StarChat 2 is an instruction-tuned version of Starcoder 2 that can follow instructions in various programming languages.
The Starcoder dataset has inspired new models like Stcode and Codeen 2.5, and tools like WizardCoder and Defog SQLCoder.

Customizing existing code LLMs to a codebase or new datasets requires fewer resources compared to training from scratch.

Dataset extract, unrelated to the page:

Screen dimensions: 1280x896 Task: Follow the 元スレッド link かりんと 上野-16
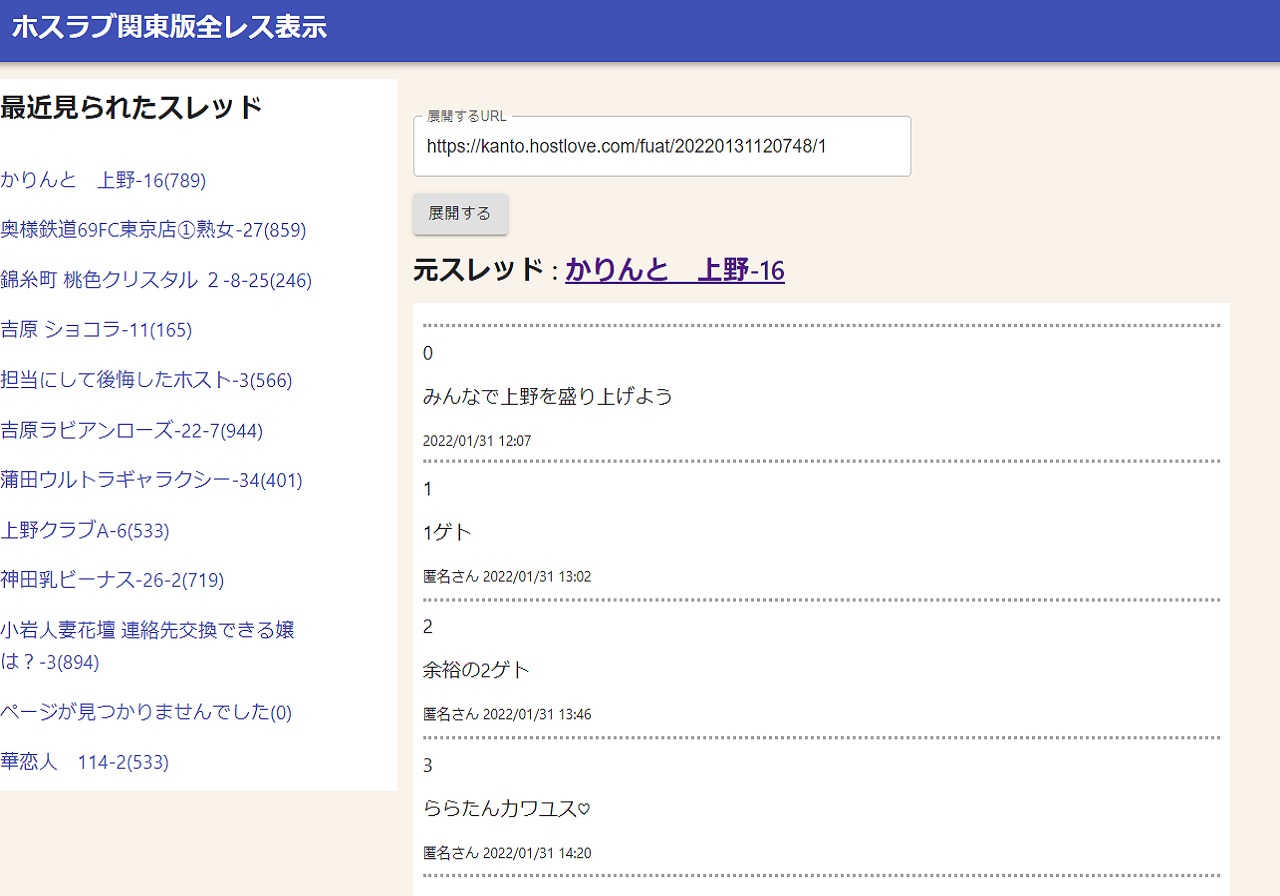point(674,270)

Techniques for adapting code LLMs include prompt engineering, in-context learning, tool use, fine-tuning, and continued pre-training.
Open-source libraries like Text Generation Inference (TGI) and VM allow efficient deployment of large language models for code generation, even on multiple GPUs.

Better open-source models and high-quality datasets are needed to catch up with closed-source models like GPT-4 and Codex.
Data transparency and governance are important to ensure users know the data used for training and any potential biases.
Improved evaluations are needed that focus on low-resource languages and test class implementations, not just functions.
Smaller, specialized models are desirable for users with limited resources.
Code attribution tools are being developed to help users attribute the authors of code generated by the model.
The model training process involves filtering to ensure code quality, but overly aggressive filtering can lead to data loss and reduced model performance.
Legal and ethical considerations regarding data scraping from GitHub include using only public repositories, filtering out restricted licenses, providing opt-out tools for users, and implementing code attribution tools.
Mitigation strategies are being studied to address the risk of model collapse when using synthetic data generated by the model for further training.
The speaker highlights the challenges in generating multi-file or project-size completions with AI models and emphasizes the need for better base models, fine-tuning data, and evaluation metrics.